PROBLEM STATEMENT
Reproduce the items, starting at the first line and ending at the line that contains "[x=181, y=170]", replacing "screenshot" with "screen capture" and leaving everything else unchanged.

GIVEN INFORMATION
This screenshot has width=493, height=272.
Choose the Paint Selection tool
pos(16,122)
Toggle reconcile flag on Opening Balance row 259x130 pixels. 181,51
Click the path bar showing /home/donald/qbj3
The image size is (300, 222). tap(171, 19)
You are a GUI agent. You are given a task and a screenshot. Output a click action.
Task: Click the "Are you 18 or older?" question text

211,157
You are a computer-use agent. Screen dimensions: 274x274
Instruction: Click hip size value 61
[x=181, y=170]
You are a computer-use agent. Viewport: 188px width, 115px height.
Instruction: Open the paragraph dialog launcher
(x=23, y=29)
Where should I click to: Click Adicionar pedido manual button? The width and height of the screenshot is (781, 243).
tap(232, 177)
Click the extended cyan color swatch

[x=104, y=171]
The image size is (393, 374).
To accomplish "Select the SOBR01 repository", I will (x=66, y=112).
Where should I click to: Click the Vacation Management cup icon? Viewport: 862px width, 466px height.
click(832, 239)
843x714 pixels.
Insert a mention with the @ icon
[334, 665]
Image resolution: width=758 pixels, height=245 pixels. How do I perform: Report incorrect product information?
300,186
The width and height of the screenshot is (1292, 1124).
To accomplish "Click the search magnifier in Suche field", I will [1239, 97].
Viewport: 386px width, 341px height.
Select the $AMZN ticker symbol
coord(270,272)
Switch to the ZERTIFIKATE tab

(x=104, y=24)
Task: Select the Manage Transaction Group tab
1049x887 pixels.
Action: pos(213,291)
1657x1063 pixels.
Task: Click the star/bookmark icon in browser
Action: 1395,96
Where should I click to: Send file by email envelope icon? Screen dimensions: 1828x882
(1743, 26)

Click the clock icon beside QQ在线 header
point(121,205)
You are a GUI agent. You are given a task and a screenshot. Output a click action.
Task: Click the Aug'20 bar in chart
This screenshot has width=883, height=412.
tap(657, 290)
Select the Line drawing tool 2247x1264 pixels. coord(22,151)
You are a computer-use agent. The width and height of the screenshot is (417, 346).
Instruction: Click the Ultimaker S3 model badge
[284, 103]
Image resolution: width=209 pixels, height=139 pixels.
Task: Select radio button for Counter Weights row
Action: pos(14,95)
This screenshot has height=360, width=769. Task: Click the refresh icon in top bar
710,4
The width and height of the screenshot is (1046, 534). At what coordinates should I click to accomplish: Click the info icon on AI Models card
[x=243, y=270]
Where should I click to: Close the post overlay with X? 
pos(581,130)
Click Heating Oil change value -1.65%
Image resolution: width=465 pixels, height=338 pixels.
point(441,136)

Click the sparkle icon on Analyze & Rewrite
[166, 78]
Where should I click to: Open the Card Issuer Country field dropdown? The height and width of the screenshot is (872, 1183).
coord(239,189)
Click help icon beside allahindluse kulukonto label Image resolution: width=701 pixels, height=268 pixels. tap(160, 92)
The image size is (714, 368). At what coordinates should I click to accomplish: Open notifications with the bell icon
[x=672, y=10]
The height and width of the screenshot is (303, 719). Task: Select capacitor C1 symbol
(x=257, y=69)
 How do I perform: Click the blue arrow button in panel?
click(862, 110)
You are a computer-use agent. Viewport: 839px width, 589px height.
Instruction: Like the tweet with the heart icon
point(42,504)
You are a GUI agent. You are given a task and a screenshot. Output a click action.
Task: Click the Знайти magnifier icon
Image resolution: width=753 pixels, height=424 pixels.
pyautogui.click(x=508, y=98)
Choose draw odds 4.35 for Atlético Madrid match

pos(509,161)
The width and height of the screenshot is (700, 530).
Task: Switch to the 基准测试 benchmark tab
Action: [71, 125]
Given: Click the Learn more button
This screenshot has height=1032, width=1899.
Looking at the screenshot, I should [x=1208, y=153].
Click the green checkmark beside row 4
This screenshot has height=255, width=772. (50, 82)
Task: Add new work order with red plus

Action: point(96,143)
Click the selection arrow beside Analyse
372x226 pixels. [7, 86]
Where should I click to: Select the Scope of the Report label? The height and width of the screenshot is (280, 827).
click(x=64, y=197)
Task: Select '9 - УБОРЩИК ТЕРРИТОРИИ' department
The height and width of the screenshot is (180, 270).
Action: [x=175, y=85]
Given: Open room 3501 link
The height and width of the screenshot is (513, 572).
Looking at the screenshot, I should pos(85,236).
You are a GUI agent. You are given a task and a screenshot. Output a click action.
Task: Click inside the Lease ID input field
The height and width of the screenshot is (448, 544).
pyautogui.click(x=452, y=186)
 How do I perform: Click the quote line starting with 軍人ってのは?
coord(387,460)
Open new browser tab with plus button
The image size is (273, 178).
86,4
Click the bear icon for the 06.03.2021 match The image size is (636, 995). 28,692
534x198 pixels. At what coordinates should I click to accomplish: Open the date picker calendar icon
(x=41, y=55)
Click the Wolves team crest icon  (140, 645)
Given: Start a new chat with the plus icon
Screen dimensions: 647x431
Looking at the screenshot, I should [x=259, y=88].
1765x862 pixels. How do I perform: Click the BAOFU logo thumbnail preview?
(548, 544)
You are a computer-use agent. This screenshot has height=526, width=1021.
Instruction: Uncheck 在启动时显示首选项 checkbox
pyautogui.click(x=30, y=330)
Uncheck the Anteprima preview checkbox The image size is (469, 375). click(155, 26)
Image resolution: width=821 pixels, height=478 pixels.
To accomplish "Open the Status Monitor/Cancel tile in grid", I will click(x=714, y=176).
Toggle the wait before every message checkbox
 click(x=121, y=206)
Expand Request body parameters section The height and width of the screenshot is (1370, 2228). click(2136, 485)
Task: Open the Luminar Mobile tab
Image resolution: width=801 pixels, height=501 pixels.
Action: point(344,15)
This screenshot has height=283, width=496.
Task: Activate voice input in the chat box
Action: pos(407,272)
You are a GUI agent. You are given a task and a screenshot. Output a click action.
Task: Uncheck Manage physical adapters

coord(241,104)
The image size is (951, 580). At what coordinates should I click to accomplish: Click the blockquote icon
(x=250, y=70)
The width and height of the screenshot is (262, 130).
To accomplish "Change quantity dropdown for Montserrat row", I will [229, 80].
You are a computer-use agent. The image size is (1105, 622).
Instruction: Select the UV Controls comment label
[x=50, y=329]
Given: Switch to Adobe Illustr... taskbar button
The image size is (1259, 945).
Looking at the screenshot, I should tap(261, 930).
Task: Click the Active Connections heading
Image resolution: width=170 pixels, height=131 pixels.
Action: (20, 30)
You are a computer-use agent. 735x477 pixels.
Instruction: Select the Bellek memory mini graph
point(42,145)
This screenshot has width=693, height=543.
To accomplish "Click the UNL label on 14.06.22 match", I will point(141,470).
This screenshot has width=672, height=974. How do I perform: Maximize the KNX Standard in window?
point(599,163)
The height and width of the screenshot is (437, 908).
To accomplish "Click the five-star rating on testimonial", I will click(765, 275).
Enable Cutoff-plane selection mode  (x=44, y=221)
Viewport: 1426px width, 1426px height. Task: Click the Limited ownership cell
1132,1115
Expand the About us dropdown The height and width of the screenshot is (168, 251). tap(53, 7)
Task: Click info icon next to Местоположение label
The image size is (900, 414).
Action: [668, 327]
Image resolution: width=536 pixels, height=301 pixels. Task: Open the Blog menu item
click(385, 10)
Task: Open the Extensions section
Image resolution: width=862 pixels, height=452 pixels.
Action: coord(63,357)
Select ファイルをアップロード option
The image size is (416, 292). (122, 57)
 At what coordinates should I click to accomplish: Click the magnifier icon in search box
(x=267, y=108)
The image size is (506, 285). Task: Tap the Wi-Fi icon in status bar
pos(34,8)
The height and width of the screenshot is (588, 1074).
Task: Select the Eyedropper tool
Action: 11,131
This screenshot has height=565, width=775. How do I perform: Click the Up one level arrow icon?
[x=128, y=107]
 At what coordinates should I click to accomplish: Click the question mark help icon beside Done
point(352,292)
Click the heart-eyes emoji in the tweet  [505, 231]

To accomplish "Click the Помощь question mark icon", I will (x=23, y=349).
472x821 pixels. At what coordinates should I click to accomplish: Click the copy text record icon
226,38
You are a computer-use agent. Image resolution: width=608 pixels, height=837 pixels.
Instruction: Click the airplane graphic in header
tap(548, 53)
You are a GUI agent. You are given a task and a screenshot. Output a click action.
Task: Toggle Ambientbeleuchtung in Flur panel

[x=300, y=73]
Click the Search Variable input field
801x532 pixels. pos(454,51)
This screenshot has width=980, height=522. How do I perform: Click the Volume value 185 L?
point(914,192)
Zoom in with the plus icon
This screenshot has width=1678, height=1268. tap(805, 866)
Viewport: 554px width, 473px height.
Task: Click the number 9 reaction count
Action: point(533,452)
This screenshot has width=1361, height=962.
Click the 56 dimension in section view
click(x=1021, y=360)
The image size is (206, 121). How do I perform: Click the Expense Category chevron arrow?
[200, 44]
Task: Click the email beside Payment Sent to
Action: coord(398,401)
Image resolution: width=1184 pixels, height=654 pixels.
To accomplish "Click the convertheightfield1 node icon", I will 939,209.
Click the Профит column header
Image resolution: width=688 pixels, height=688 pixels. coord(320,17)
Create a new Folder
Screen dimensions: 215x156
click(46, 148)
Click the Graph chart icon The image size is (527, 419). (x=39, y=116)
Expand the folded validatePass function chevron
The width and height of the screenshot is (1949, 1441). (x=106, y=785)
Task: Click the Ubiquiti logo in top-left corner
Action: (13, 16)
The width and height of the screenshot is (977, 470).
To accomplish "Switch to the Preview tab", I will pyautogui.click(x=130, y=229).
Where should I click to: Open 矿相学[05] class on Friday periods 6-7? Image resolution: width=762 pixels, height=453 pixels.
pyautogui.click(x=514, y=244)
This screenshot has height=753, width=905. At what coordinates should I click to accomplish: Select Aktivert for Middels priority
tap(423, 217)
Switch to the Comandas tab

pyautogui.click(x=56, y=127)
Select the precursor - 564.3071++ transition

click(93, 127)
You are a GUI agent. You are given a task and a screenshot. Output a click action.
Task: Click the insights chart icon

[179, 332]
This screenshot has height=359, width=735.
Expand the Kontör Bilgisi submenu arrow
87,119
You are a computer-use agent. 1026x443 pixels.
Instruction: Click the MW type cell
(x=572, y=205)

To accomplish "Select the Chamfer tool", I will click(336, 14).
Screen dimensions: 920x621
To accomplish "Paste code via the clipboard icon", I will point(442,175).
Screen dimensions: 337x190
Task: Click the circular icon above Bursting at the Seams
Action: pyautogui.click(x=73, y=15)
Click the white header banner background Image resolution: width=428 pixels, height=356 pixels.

EXERCISE RESPONSE
This screen capture has width=493, height=272.
Choose the Paint Selection tool
pos(16,122)
Toggle reconcile flag on Opening Balance row 259x130 pixels. 181,51
Click the path bar showing /home/donald/qbj3
The image size is (300, 222). tap(171, 19)
You are a GUI agent. You are given a task and a screen capture. Output a click action.
Task: Click the "Are you 18 or older?" question text

211,157
You are a computer-use agent. Screen dimensions: 274x274
Instruction: Click hip size value 61
[x=181, y=170]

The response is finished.